Question: solve x+2y-z=12,3/2x+2/3y-1/2z=-7,1/4x+2/3y-1/2z=1.
The three simultaneous equations are,
x+2y-z=12 ------------------------------- (1)
3/2x+2/3y-1/2z=-7 -------------------- (2)
1/4x+2/3y-1/2z=1 -------------------- (3)
Multiply (2) by 6, and (3) by12 to get rid of fractions.
x + 2y - z = 12 ------------------------- (4)
9x + 4y - 3z = -42 -------------------- (5)
3x + 8y - 6z = 12 -------------------- (6)
Substitute x = 12 - 2y + z, from (4), into (5) and (6).

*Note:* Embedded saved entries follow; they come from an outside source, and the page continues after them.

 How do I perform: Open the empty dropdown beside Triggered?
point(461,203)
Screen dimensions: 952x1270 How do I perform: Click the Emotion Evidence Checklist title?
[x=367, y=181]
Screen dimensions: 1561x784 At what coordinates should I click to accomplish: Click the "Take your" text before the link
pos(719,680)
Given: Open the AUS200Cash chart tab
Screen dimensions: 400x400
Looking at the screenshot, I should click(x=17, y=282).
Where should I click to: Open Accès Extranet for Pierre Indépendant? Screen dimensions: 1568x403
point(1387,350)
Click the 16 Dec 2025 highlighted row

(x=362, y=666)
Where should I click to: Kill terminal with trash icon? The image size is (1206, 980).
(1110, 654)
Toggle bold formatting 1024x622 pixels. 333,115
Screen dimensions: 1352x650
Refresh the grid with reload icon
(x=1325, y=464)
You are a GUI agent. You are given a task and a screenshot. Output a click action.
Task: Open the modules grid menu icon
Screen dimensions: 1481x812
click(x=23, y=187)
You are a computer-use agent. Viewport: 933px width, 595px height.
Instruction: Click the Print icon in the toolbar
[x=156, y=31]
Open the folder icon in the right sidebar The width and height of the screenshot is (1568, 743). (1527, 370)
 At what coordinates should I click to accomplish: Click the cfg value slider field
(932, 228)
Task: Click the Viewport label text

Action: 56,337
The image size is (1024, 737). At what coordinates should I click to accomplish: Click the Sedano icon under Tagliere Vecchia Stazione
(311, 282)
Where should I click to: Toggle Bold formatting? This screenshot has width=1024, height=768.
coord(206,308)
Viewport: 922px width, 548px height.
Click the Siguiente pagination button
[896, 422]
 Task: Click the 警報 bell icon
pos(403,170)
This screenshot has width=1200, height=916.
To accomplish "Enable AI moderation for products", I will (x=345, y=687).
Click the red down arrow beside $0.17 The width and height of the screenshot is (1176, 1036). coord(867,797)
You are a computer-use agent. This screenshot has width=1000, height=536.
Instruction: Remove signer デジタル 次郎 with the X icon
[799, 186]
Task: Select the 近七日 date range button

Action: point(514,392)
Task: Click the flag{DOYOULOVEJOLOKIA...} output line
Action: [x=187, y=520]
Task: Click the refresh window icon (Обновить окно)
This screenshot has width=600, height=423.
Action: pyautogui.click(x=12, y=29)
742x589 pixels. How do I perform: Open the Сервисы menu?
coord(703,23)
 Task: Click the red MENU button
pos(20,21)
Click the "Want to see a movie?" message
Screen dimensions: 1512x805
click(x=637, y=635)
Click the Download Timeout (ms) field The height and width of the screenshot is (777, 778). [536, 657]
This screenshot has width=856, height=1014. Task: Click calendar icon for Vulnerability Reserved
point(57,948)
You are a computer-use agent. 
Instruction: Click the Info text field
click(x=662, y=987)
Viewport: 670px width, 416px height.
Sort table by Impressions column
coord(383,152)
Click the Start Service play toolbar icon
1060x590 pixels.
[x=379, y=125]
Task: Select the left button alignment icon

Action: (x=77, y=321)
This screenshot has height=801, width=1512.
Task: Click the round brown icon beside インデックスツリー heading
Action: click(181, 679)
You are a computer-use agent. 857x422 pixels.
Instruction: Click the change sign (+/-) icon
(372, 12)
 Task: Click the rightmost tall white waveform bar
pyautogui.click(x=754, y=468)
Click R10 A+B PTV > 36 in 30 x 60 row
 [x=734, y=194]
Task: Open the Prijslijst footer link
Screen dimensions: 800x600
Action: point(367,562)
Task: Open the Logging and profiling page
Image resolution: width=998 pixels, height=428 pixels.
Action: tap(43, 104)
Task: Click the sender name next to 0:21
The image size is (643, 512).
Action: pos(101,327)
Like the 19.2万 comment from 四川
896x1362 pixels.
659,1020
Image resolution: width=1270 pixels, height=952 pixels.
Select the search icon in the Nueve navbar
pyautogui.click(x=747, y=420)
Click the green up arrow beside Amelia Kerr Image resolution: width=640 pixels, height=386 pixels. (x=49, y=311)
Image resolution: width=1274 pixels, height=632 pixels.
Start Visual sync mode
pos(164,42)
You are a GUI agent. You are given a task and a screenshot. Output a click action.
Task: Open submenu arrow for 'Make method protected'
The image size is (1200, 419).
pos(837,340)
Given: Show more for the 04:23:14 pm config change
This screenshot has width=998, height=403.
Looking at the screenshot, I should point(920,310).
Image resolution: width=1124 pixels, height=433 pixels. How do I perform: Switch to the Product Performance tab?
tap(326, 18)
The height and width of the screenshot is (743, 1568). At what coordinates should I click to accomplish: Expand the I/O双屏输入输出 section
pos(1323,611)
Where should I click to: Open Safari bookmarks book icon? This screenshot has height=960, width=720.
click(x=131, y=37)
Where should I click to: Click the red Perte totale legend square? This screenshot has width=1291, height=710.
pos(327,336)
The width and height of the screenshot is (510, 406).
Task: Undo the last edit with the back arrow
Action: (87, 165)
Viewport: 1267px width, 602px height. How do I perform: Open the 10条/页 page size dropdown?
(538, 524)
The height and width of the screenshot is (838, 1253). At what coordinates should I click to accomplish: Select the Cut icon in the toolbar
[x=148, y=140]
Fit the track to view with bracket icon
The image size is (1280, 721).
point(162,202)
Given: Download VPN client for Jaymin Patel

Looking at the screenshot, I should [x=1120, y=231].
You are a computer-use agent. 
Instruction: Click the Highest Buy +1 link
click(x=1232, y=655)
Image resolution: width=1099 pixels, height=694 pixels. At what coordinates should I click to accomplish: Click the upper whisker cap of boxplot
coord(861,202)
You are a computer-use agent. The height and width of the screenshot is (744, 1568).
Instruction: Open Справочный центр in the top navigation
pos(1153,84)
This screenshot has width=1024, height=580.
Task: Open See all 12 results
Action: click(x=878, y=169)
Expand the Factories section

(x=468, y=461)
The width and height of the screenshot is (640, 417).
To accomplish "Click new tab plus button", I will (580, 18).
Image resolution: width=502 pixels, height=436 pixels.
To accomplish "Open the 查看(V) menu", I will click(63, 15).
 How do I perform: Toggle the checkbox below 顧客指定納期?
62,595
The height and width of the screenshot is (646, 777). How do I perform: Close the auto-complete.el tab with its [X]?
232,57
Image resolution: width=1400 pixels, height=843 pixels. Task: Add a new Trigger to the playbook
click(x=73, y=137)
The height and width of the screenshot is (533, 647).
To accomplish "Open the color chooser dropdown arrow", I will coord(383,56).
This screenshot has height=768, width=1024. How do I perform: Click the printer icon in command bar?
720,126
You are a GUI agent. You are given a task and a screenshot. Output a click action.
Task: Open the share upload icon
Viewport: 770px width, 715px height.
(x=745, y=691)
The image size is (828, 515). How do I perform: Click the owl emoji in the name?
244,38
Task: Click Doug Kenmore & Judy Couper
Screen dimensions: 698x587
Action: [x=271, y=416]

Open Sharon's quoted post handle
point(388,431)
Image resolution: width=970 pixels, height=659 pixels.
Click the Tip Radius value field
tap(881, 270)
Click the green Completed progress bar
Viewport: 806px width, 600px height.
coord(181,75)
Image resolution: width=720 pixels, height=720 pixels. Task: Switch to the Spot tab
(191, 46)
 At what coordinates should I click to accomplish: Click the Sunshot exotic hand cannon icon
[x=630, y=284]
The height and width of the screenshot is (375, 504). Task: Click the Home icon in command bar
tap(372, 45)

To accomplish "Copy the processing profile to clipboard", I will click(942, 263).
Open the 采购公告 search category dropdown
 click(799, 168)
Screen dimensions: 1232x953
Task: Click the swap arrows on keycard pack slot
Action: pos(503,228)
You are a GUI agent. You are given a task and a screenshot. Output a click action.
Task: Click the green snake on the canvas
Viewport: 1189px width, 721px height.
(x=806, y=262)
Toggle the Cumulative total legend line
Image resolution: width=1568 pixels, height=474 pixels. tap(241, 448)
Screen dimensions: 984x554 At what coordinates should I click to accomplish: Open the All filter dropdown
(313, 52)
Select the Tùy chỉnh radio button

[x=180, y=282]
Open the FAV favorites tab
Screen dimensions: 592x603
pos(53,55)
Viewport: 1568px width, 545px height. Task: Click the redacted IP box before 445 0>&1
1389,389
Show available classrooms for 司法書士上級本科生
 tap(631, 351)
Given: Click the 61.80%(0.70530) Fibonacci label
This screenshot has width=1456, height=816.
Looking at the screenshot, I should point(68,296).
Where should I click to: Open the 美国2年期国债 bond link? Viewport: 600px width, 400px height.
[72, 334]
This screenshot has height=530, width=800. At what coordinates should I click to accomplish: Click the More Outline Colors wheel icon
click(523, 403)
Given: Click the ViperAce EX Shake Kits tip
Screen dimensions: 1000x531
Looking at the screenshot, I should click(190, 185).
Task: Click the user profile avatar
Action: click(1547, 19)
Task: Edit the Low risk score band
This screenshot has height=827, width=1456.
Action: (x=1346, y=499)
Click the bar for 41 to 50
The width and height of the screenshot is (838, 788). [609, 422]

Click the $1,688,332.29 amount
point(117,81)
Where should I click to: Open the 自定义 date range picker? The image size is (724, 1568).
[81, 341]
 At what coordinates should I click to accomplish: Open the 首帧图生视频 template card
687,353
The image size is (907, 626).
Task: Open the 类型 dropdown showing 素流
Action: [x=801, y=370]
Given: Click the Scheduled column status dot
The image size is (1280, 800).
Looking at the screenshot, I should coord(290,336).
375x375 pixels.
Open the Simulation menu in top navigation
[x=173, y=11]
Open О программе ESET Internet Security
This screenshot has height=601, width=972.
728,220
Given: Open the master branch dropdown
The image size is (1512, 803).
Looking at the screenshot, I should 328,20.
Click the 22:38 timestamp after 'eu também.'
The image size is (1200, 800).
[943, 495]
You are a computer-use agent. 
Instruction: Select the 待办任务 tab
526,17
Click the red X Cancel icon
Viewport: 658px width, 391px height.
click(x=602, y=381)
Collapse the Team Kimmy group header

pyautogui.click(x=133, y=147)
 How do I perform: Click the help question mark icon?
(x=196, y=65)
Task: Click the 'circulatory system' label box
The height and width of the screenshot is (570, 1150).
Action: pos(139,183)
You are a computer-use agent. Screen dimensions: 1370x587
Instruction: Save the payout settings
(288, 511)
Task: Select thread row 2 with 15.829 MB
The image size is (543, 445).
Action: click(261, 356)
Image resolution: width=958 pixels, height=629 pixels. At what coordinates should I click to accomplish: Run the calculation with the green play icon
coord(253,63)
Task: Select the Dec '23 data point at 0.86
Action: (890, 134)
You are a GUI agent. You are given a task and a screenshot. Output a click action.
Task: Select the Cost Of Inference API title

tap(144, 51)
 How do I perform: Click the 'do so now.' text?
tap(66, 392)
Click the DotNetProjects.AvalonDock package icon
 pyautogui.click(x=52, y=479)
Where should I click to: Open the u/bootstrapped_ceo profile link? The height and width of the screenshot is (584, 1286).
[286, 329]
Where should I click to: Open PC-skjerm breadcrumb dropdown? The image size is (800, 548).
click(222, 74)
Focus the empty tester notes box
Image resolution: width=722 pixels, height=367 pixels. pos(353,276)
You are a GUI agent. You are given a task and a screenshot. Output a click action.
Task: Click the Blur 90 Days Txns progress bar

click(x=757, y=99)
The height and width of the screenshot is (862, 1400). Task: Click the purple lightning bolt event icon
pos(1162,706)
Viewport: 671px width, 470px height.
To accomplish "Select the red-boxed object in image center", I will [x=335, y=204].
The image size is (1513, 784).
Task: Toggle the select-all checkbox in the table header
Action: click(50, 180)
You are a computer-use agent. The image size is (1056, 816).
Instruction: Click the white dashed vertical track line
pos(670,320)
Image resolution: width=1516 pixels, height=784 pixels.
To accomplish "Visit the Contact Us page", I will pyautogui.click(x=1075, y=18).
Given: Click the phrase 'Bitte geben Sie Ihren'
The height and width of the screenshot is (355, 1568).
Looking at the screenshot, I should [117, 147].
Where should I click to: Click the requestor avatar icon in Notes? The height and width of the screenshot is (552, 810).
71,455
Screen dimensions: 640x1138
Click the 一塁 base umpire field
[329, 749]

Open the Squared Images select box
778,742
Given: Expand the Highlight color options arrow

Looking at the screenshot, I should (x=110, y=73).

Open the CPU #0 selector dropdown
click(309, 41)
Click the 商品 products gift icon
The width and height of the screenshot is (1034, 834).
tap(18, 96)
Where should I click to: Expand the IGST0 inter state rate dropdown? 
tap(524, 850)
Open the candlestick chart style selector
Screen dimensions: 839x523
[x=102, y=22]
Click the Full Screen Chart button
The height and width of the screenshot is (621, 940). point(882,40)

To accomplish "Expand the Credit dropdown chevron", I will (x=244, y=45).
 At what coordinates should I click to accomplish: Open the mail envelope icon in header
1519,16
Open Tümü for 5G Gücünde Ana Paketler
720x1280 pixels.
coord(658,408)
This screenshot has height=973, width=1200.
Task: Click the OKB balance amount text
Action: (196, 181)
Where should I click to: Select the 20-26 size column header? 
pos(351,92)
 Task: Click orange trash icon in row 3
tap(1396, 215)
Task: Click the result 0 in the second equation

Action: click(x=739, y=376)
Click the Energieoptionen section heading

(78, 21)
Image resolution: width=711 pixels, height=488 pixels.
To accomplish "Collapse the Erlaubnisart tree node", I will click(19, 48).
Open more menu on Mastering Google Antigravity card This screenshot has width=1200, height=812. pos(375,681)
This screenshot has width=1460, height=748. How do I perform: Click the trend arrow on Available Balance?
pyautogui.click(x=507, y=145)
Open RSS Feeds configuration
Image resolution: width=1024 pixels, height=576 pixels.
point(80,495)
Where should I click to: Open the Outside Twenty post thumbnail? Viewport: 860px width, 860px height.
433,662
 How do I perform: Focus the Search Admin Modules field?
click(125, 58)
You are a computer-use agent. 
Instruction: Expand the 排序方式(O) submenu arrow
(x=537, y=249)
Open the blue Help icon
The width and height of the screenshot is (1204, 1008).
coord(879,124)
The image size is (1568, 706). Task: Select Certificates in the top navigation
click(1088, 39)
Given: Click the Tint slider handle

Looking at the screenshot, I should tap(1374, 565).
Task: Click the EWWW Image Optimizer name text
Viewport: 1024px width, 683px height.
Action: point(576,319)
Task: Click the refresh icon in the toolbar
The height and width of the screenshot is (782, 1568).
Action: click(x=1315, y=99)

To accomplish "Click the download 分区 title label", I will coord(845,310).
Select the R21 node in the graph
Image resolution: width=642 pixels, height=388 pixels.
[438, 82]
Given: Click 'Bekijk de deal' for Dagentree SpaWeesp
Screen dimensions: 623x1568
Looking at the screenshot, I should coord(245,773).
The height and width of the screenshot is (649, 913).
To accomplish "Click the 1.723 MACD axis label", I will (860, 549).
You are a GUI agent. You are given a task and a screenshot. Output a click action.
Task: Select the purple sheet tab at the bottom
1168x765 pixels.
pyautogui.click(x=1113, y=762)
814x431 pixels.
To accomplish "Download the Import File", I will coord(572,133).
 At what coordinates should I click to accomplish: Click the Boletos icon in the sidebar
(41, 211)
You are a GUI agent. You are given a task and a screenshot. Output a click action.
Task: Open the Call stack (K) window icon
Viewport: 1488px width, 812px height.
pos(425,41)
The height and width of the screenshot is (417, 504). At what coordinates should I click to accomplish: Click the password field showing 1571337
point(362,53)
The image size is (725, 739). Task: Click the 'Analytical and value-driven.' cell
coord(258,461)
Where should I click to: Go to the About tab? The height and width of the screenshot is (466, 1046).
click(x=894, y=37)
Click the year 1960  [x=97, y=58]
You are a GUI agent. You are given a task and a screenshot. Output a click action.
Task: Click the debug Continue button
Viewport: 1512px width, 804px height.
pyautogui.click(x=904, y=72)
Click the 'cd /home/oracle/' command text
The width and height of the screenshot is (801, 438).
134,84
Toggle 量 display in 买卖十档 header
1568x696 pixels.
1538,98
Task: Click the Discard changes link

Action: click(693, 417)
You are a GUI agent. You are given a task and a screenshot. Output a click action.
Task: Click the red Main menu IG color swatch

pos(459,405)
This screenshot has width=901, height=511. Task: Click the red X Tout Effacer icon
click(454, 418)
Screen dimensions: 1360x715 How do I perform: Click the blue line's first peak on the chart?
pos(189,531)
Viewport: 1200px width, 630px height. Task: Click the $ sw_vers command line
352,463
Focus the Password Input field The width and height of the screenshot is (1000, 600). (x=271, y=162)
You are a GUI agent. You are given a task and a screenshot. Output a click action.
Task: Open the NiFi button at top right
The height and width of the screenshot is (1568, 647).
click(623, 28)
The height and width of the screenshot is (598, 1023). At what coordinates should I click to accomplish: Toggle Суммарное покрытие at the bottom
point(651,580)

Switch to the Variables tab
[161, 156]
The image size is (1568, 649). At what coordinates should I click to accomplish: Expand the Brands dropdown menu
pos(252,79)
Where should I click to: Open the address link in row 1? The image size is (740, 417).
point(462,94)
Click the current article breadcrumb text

9(12 - 2y + z) + 4y - 3z = -42 -------------------- (5)
3(12 - 2y + z) + 8y - 6z = 12 -------------------- (6)
These equations simplify to
-14y + 6z = -150 ----------------------------------- (7)
2y - 3z = -24 --------------------------------------- (8)
Add 2*(8) to (7).
-10y = -198
y = 99/5
Substitute for y = 99/5 into (8).
198/5 - 3z = -24
66/5 - z = -8
z = 66/5 + 8 = (66+40)/5 = 106/5
z = 1065/5
Substitute for y = 99/5 and z = 106/5 into (1).
x + 198/5 - 106/5 = 12
x + 92/5 = 12
x = 12 - 92/5 = (60 - 92)/5 = -32/5
x = -32/5
Answer: x = -32/5, y = 99/5, z = 106/5